### Task requirements
Return each line of the material below that contains the string "screenshot". Case must match.

»»

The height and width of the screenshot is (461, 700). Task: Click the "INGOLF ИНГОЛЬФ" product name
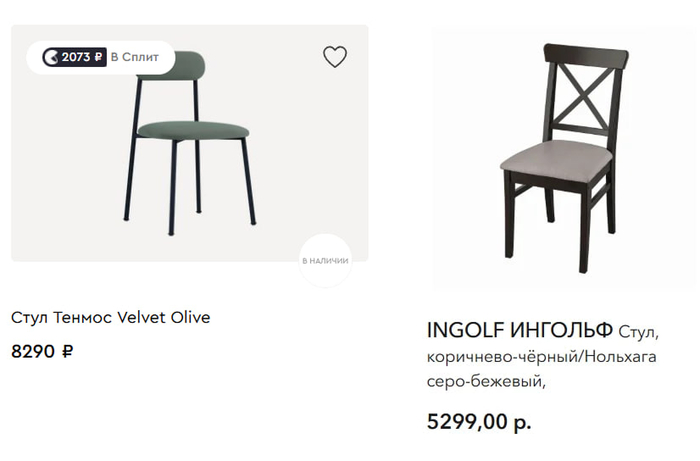click(x=519, y=331)
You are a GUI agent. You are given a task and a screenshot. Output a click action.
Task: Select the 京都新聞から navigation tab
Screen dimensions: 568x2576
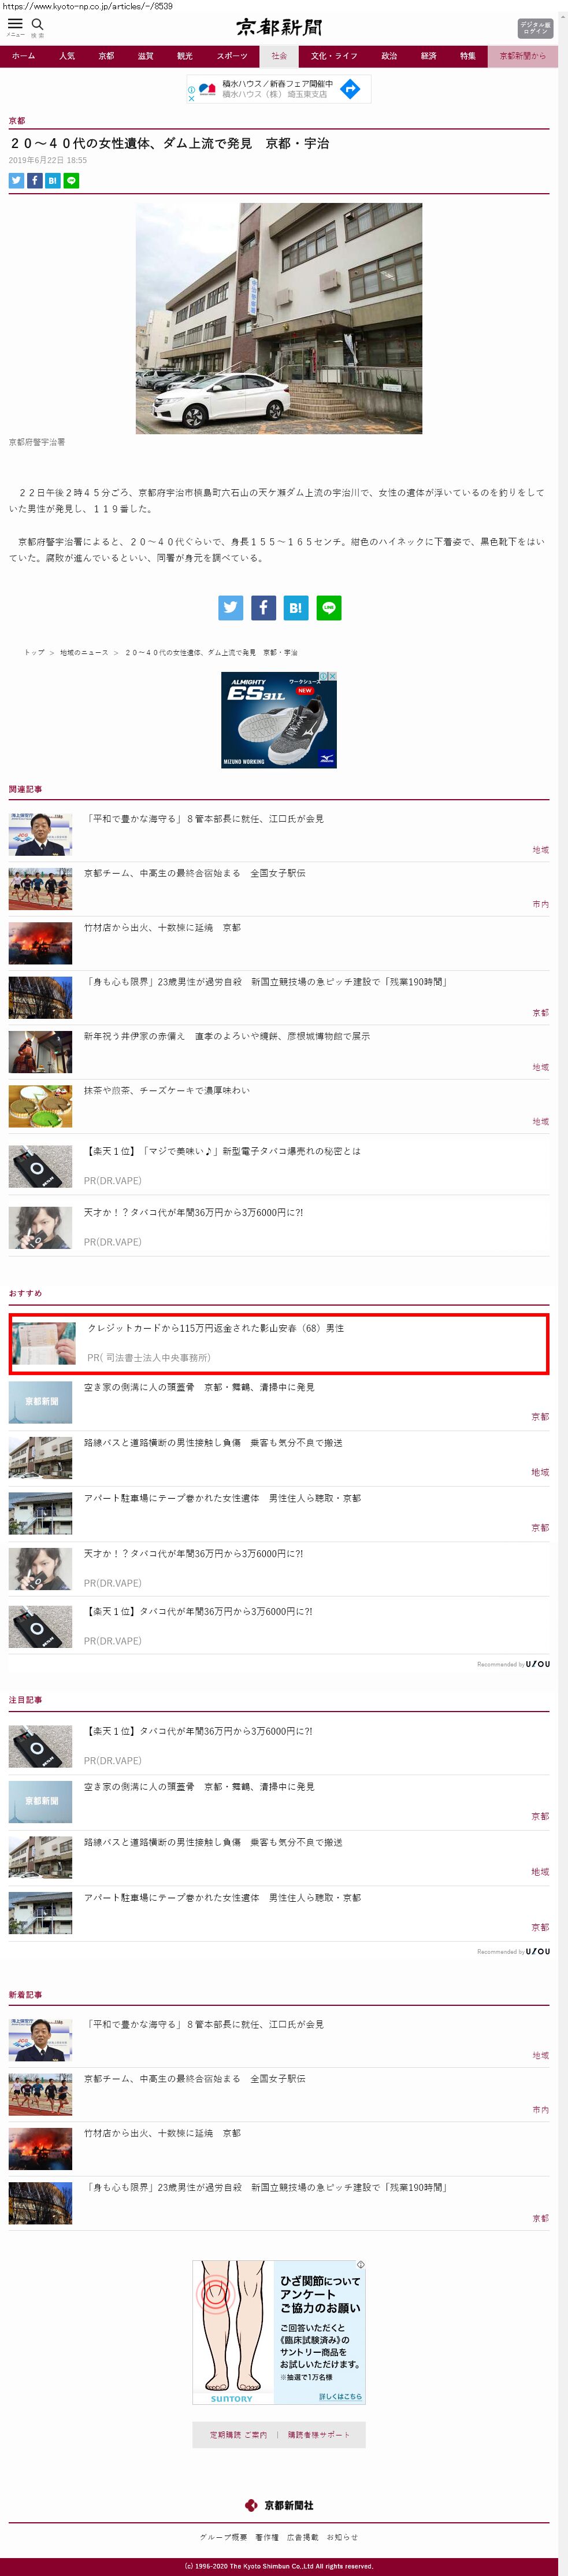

««

### Written answer
The height and width of the screenshot is (461, 700). Task: Click the "INGOLF ИНГОЛЬФ" product name
You are a GUI agent. You are given a task and a screenshot. Output a click action.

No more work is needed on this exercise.